● **Problem details**:
Transcribe exactly each line of the entries, from the opening line to the line with "Click the orange", with both of those lines included.

● **Data for the task**:
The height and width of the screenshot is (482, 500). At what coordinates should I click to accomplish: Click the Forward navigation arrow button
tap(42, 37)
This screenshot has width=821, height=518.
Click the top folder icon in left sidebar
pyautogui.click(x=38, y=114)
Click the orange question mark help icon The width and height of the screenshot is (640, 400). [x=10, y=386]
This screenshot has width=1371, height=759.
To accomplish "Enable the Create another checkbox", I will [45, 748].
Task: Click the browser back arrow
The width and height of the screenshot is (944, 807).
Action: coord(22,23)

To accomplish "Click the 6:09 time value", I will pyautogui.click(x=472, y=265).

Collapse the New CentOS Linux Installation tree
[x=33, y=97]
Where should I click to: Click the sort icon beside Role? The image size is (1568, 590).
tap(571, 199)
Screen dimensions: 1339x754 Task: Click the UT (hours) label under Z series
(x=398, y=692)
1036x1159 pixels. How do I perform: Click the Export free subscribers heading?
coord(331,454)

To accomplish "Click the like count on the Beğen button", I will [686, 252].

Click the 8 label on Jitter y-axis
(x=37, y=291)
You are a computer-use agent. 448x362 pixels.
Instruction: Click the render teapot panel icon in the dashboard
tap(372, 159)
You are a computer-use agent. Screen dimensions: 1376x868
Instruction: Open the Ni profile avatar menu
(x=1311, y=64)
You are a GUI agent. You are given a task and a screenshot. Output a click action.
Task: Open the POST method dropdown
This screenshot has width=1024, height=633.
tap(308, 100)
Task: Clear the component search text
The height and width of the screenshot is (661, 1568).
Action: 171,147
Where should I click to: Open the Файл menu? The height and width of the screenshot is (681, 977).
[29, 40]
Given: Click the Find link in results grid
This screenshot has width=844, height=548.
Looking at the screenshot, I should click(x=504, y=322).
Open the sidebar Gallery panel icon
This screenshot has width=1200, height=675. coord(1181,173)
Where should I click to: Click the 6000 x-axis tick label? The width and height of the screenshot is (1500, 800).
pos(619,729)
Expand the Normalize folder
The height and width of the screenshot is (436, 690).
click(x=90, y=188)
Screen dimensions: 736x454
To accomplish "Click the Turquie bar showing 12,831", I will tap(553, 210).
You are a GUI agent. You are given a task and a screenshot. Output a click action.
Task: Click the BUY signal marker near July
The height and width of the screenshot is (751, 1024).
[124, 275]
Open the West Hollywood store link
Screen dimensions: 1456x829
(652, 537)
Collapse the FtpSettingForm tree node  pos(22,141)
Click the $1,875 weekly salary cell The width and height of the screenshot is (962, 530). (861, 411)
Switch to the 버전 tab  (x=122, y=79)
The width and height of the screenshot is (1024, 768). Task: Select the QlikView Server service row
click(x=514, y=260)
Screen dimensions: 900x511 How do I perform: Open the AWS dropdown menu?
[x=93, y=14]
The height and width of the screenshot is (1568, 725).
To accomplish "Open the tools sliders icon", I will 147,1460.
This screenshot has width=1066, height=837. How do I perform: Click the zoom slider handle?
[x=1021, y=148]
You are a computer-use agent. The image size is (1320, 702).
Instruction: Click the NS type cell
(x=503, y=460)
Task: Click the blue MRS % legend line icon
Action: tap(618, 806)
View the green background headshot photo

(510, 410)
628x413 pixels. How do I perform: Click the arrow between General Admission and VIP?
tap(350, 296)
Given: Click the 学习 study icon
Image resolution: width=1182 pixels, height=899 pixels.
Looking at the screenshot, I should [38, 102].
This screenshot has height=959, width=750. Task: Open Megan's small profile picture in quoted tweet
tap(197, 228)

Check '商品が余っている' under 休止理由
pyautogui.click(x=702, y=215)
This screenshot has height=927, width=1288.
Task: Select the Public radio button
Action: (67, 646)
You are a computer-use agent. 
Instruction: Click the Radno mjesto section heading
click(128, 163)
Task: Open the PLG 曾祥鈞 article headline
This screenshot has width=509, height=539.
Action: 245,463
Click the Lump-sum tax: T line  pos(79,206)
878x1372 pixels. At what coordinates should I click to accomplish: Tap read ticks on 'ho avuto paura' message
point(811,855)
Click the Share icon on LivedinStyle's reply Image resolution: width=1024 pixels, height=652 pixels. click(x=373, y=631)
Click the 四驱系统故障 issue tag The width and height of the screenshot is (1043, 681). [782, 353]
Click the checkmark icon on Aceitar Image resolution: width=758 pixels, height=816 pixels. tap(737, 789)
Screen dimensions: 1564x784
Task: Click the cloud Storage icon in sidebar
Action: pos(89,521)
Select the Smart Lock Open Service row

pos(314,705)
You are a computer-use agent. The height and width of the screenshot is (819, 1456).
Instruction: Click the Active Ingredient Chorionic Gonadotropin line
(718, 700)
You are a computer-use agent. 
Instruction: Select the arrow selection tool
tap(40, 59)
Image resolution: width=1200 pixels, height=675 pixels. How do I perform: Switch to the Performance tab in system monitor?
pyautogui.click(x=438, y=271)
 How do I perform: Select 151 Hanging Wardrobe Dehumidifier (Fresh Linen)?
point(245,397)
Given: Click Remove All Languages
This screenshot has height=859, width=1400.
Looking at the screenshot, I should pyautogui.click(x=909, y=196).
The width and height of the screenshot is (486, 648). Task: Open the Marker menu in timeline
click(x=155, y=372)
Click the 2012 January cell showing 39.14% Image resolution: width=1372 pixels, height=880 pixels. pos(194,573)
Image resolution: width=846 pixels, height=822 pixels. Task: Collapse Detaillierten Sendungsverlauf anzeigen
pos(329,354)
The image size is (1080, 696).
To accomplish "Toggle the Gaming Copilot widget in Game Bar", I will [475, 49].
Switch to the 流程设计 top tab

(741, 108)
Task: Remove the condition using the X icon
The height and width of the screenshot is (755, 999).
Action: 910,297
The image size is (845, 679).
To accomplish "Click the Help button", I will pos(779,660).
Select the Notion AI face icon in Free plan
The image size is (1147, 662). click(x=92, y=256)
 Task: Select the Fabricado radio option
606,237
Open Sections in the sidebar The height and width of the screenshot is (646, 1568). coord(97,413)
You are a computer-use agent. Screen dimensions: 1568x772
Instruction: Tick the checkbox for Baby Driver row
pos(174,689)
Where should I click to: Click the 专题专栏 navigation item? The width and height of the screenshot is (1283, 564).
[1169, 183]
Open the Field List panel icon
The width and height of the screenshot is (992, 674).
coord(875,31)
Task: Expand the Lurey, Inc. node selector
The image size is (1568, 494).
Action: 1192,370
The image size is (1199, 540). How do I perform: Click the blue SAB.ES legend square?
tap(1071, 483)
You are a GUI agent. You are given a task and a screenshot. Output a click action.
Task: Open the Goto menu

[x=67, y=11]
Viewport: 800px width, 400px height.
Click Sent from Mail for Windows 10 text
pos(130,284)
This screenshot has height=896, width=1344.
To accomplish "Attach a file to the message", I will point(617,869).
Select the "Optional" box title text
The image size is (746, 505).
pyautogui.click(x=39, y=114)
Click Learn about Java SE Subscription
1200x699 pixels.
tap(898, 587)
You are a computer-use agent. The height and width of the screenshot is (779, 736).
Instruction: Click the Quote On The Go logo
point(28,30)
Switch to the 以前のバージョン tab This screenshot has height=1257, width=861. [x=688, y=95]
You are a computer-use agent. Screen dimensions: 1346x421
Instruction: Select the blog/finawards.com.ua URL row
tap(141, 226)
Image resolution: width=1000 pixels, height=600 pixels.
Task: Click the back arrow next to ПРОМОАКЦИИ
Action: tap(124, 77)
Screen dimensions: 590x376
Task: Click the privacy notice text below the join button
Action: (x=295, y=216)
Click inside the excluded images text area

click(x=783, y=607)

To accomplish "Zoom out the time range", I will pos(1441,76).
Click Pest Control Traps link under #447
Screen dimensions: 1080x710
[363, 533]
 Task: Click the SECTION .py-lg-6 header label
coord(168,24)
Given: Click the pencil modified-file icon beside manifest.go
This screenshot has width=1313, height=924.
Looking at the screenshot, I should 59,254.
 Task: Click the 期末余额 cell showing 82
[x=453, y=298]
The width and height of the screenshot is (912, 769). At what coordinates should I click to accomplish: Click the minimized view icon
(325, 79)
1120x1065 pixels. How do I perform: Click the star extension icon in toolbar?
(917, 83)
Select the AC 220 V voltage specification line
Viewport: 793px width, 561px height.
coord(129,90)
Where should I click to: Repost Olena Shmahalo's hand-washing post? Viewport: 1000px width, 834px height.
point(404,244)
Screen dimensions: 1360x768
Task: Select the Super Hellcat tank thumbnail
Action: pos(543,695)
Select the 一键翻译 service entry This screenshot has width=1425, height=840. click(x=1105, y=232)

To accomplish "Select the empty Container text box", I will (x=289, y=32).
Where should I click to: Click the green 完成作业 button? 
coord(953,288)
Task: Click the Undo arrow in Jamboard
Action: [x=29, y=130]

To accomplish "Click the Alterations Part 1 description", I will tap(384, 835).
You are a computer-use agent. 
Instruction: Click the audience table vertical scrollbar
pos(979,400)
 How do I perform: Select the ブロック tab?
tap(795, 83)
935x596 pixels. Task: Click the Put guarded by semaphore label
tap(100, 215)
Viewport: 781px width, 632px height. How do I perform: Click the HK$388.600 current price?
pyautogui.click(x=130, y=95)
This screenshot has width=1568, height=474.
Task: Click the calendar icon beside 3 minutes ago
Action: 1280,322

● **Result of the exercise**:
The height and width of the screenshot is (482, 500). At what coordinates should I click to accomplish: Click the Forward navigation arrow button
tap(42, 37)
This screenshot has width=821, height=518.
Click the top folder icon in left sidebar
pyautogui.click(x=38, y=114)
Click the orange question mark help icon The width and height of the screenshot is (640, 400). [x=10, y=386]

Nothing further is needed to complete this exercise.